• PAGE EXCERPT:
=====
Amazon AWS Certified Machine Learning Specialty – Modeling Part 16
44. Lab: Tuning a Convolutional Neural Network on EC2, Part 2
And we’re ready to go. So let’s go ahead and execute this first block of code here. First thing we need to do is import TensorFlow itself in the packages that we need. Again, the Python code itself is not important here. You will not be expected to actually understand or interpret or even look at Python code on the actual exam. First block usually takes a little bit longer because it has to go and load the guts of that environment first and import TensorFlow itself. All right, that completed. And if this is your first time using a jupyter notebook, the way that I ran that was I just clicked inside the block and I hit Shift Enter to run that code. All right, you could also just hit the run button here.
It would have the same effect. Way notebooks work is that you can intersperse code and documentation here along with the code. So we have this block of explanatory text here done in markup language, and then some actual Python code here that we can actually execute by selecting that block of code and just hitting Shift Enter. Now that we’ve loaded up all the packages we need, we can run this next block. All this is doing is loading up the MNIST data set itself and partitioning it into training and testing images and labels. So it’s going to split up our handwriting recognition data into a train test and a test set that we can hold out for evaluation purposes.
And for each of those sets, we will have a set of image data and a set of label data indicating what the true intention was of what number that person was actually writing Shift Enter to run that downloads the data that it needs, and it’s done. All right, now we need to massage our data a bit. So usually when you’re doing machine learning, you can’t just use the data in the form that it came in. You have to transform it in some way first. And fundamentally, that’s what’s going on here. We’re going to reshape what is originally one dimensional pixel data into 2D images of 28 by 28 pixels each. So every input image is being shaped into a 2D array of 28 by 28 pixels. And as convolutional, neural networks deal with 2D images. And once we’re done with that, we are further going to cast it into floating point values, which is what our neural network expects, and that we also need to normalize the data. So the raw image data is going to be pixel values that range from zero to 255. Because it’s eight bit data, we need to scale that down to the range zero to one, which is what this division by 255 is doing. So this block of code is preparing our data. It’s formatting it in the structure that our neural network expects, and it’s scaling the data down to the range of data that our neural network expects. Generally, speaking neural networks like normalized data centered around zero. Furthermore, we need to deal with the label data as well. So we just dealt with massaging our image data.
=====
• RAW DATA:

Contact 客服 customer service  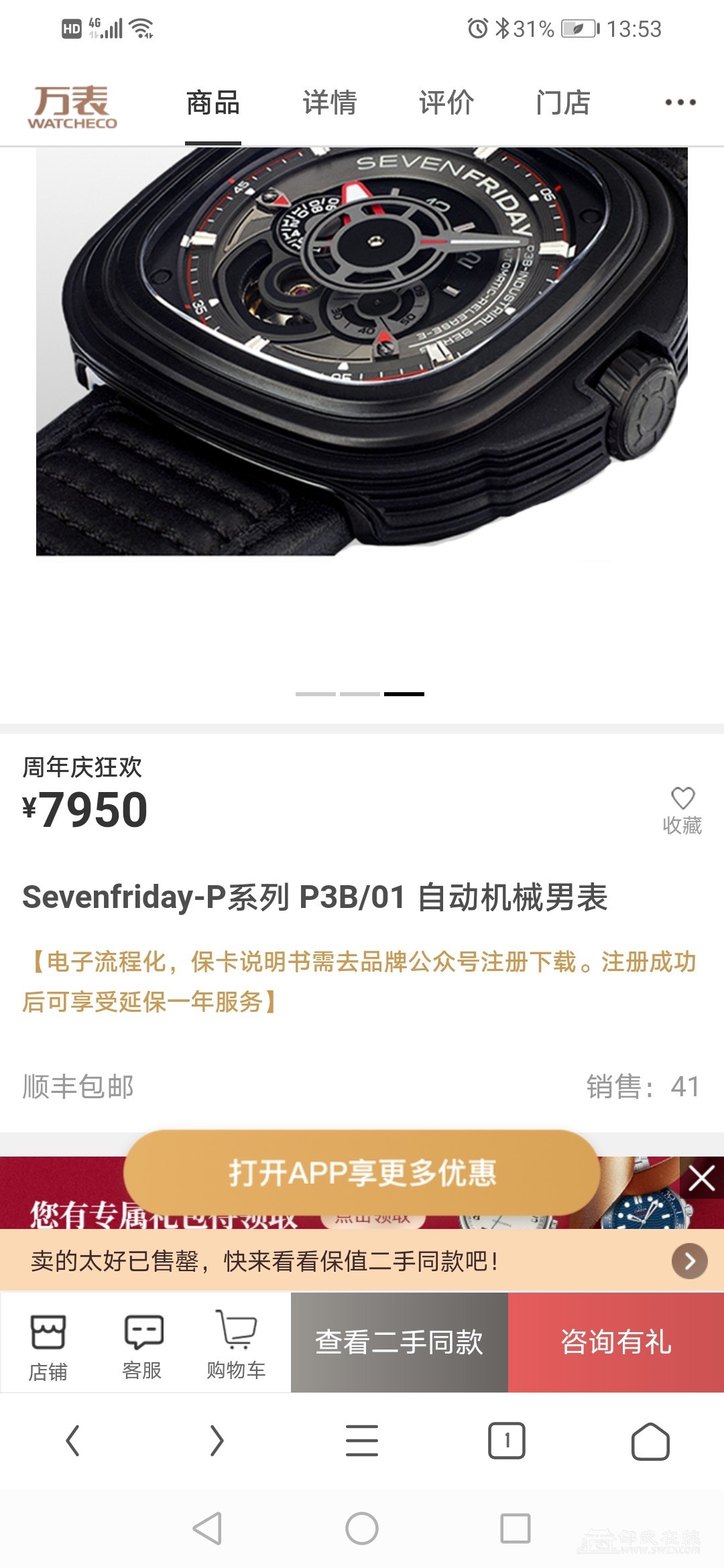pyautogui.click(x=142, y=1342)
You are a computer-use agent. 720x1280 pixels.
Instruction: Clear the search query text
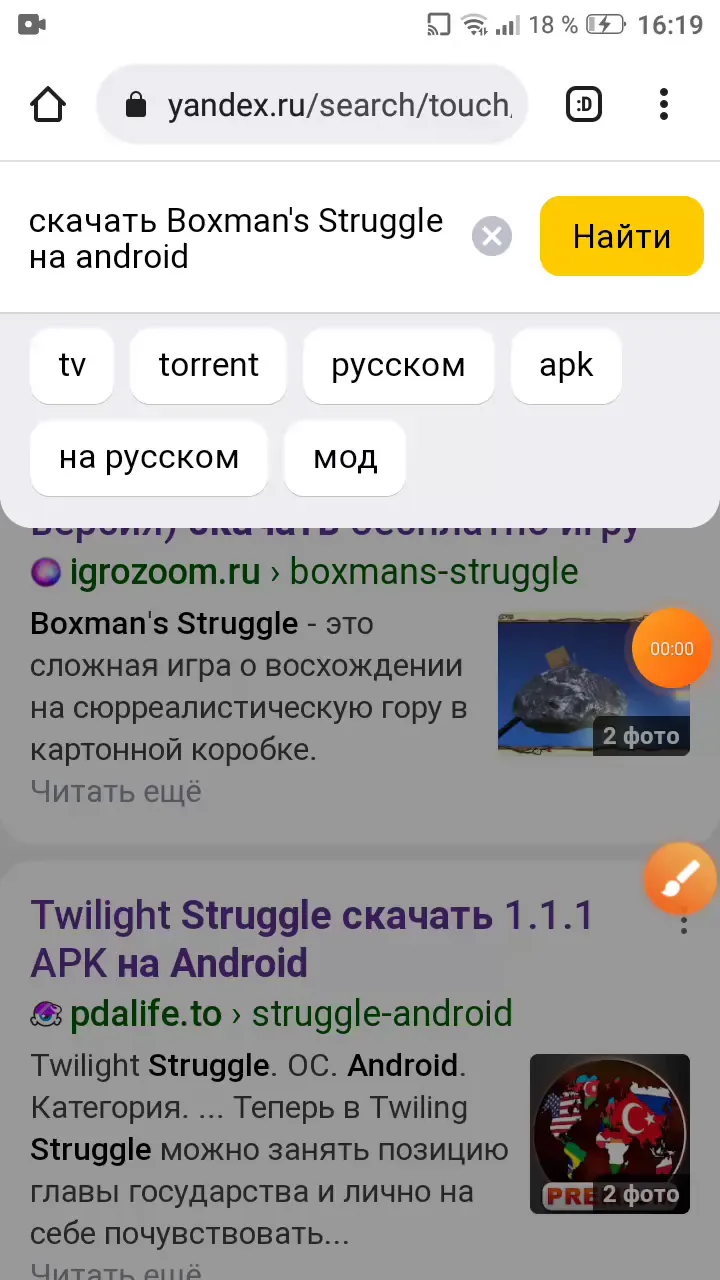pos(491,237)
=====
Reproduce, word for word, the portion of the lab transcript above that runs from "It would have" up to and including "for evaluation purposes.".

• RIGHT ANSWER:
It would have the same effect. Way notebooks work is that you can intersperse code and documentation here along with the code. So we have this block of explanatory text here done in markup language, and then some actual Python code here that we can actually execute by selecting that block of code and just hitting Shift Enter. Now that we’ve loaded up all the packages we need, we can run this next block. All this is doing is loading up the MNIST data set itself and partitioning it into training and testing images and labels. So it’s going to split up our handwriting recognition data into a train test and a test set that we can hold out for evaluation purposes.